We would all already be driving electric cars if we paid the true cost of petrol cars. We think petrol cars are cheaper because the true cost of their emissions will only be paid in 2050 when higher taxes, enormous insurance premiums and higher prices for everything will be required to cope with regular and endlessly worsening climate catastrophes.

A complaint often heard about the carbon tax is “why should WE pay? It’s the government or companies that should pay”. This betrays a misconception of our economy: a government only has one source of funds which is its taxpaying citizens (or loans repaid by taxpayers). If you increase taxes on a company, then that expense will filter down as a higher price charged to the consumer.

However, while the carbon tax, like all taxes, will be paid by consumers, this need not cost them anything as this tax revenue could be returned to them as an annual government tax rebate/grant. This is exactly what happens in Canada: each household receives a cheque from the government of about R5,000 annually which is their share of what’s collected from the carbon tax.

The good news is that carbon taxes are now being implemented across the globe including South Africa. The challenge is that in most countries the tax rate has been set so low that it cannot significantly change consumption and production patterns.

In South Africa, our carbon tax (after allowances) has been set at a ludicrously low R6 to R46 a ton. But in countries like Sweden, where it has been imposed correctly, the results are as expected: lower CO2 emissions (amid a growing economy) and a move away from environmentally damaging products and services that have become much more expensive.

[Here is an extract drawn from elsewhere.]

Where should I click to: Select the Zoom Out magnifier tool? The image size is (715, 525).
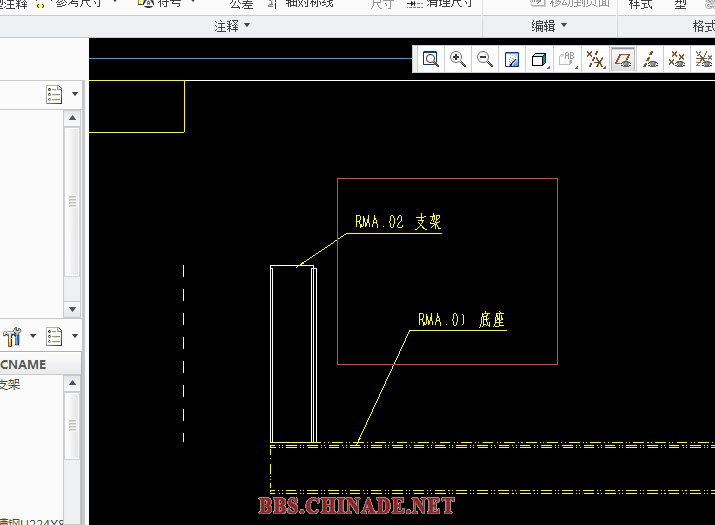[x=485, y=60]
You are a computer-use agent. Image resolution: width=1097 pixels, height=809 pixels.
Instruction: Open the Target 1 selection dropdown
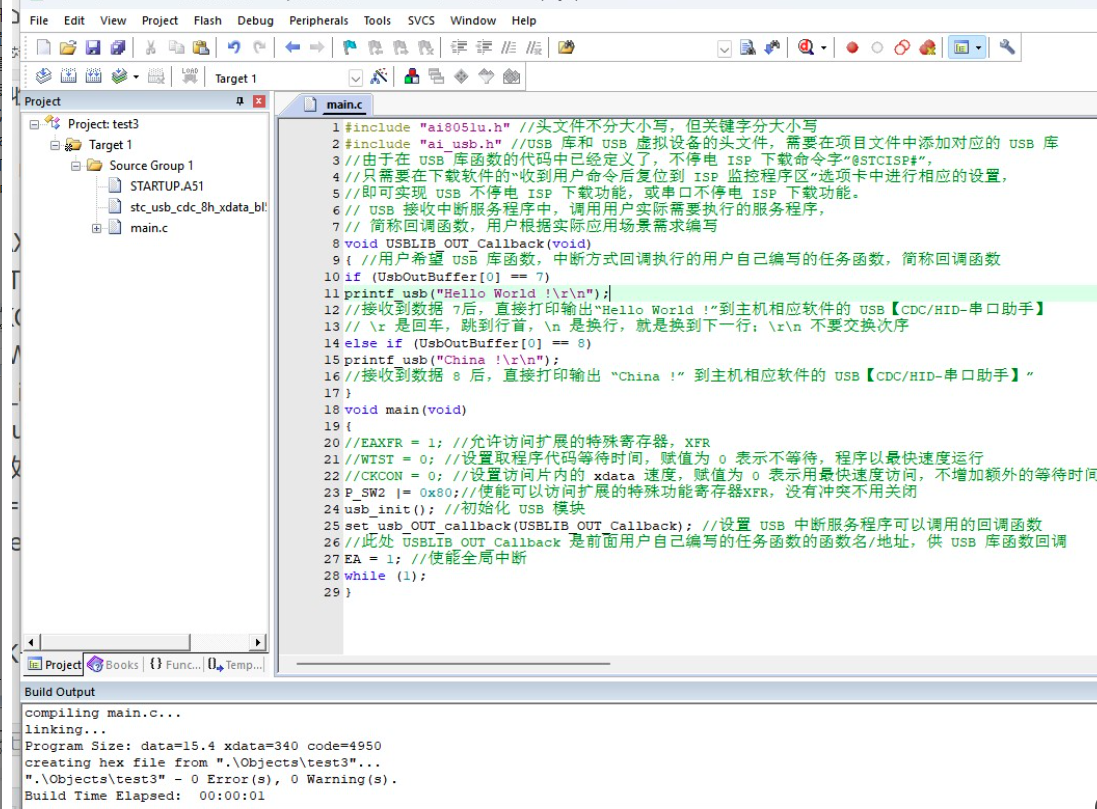tap(355, 78)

The dark days of climate apathy are ending. The growing sense of fear about catastrophic climate change is excellent news. We need to harness this fear to force our governments to implement the only viable solution — an aggressive global carbon tax. So let’s continue to share the horrors of the droughts, floods, forest fires and melting glaciers. But let’s share the solution at the same time. 

Make no mistake, we are going to pay for carbon emissions: either in advance through a carbon tax that averts a climate catastrophe or during the chaos of the catastrophe itself. MC

Dave Martin lives and works in Nqileni village and is the co-founder of the rural development NGO, the Bulungula Incubator. He writes in his personal capacity.